In a recent study, podophyllotoxin content in the leaves and stems of morphological variants (1 to 3L plants) of P. hexandrum collected from seven populations (2800 to 3600 m) of the same region varied significantly (p < 0.05) between the variants, both in leaf and stem; the content ranged from 0.001 to 0.60%, and maximum content (0.60% in both leaf and stem) was found in 3L plants collected from Dodital (3100 m) population (Pandey et al., 2013). In another study, a maximum of 0.30% podophyllotoxin was reported in leaf samples collected from high altitude populations of Himachal Pradesh (Sharma, 2013). These values were, however, lower compared to contents up to 5.2% reported from leaf samples of P. peltatum (Moraes et al., 2005).
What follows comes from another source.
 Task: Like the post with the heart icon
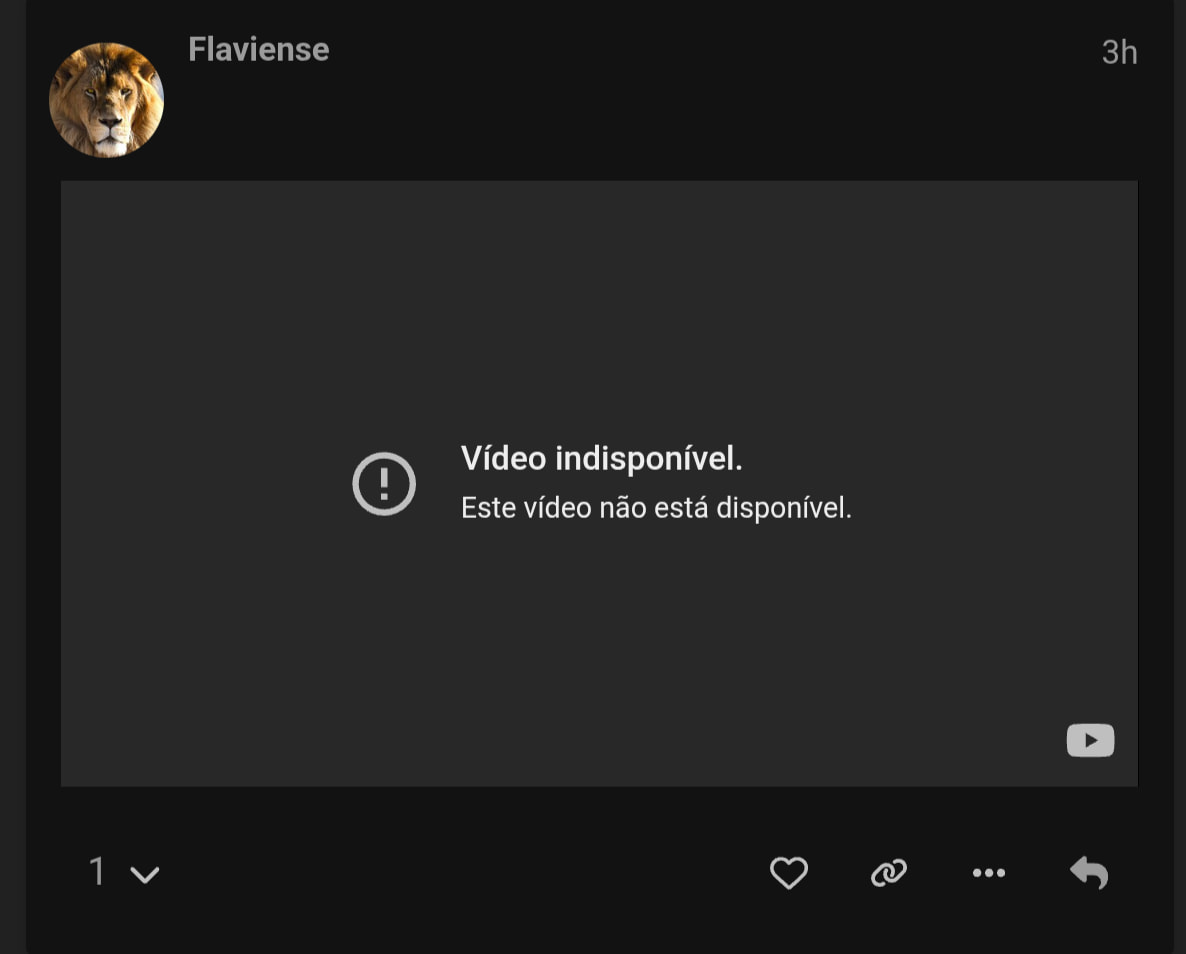click(788, 873)
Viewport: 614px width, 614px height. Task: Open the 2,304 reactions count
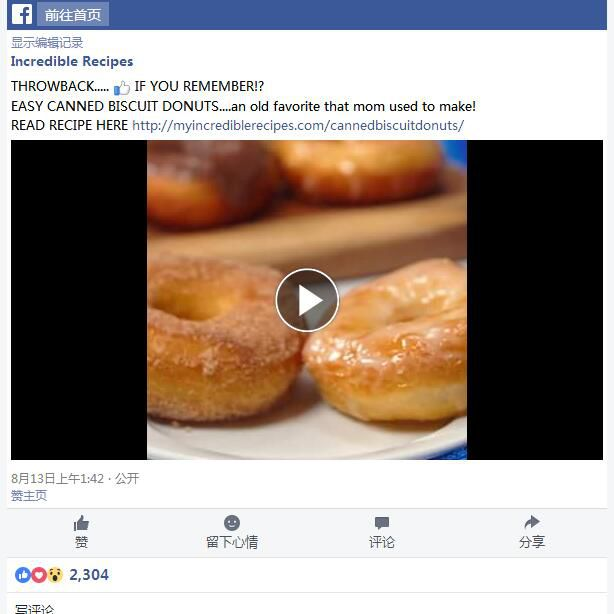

The variation in podophyllotoxin content in different populations of P. peltatum and P. hexandrum can be ascribed to genotypic differences (Bastos et al., 1996; Moraes et al., 2000; Nadeem et al., 2007; Naik et al., 2010). The age of the plant has been reported to influence the toxin content in P. hexandrum (Sharma et al., 2000; Pandey et al., 2007). In this investigation, analyses were carried out on samples collected from wild populations; hence, the exact age of the sampled plants could not be ascertained. It is possible that variations arise due to the presence of different chemotypes in natural populations and also on the method of extraction (Bastos et al., 1996; Canel et al., 2001). Further, both biotic and abiotic factors, including soil conditions affect lignan yield in P. peltatum (Moraes et al., 2005). While the   morphological   variants  (1 to 3 L)  of  P. hexandrum from different populations contained varying levels of the toxin, the 2L plants from Kedarnath (highest altitude) contained maximum levels, both in the rhizomes and roots. These observations emphasize the need for selection of ‘elites’ based on higher toxin content. In view of the ever growing demand for podophyllotoxin and severe pressure on the natural populations, concerted efforts should now be directed towards selective propagation of elites. Propagation of P. hexandrum, both by conventional as well as in vitro methods reported from this laboratory (Nadeem et al., 2000), can be employed for mass scale multiplication of quality propagules for systematic cultivation in locations closer to their natural habitats (in alpine and sub-alpine regions) near village clusters. Modest efforts in this direction have been initiated and propagation of elites taken up and nurseries established in near natural habitats. Such steps would not only result in increased yields and assured supply, but would also pave the way towards conservation of this valuable medicinally important endangered species.

Financial support to Dr Hemant Pandey from a project (BT/PR/3447/Agr/16/285/2002-VI) funded by the Department of Biotechnology, Govt. of India, New Delhi is duly acknowledged. The authors thank the Director, GBPIHED for providing necessary facilities and the Ministry of Environment, Forests and Climate Change, Govt. of India for providing core support to the Institute.

Authors have not declared any conflict of interest.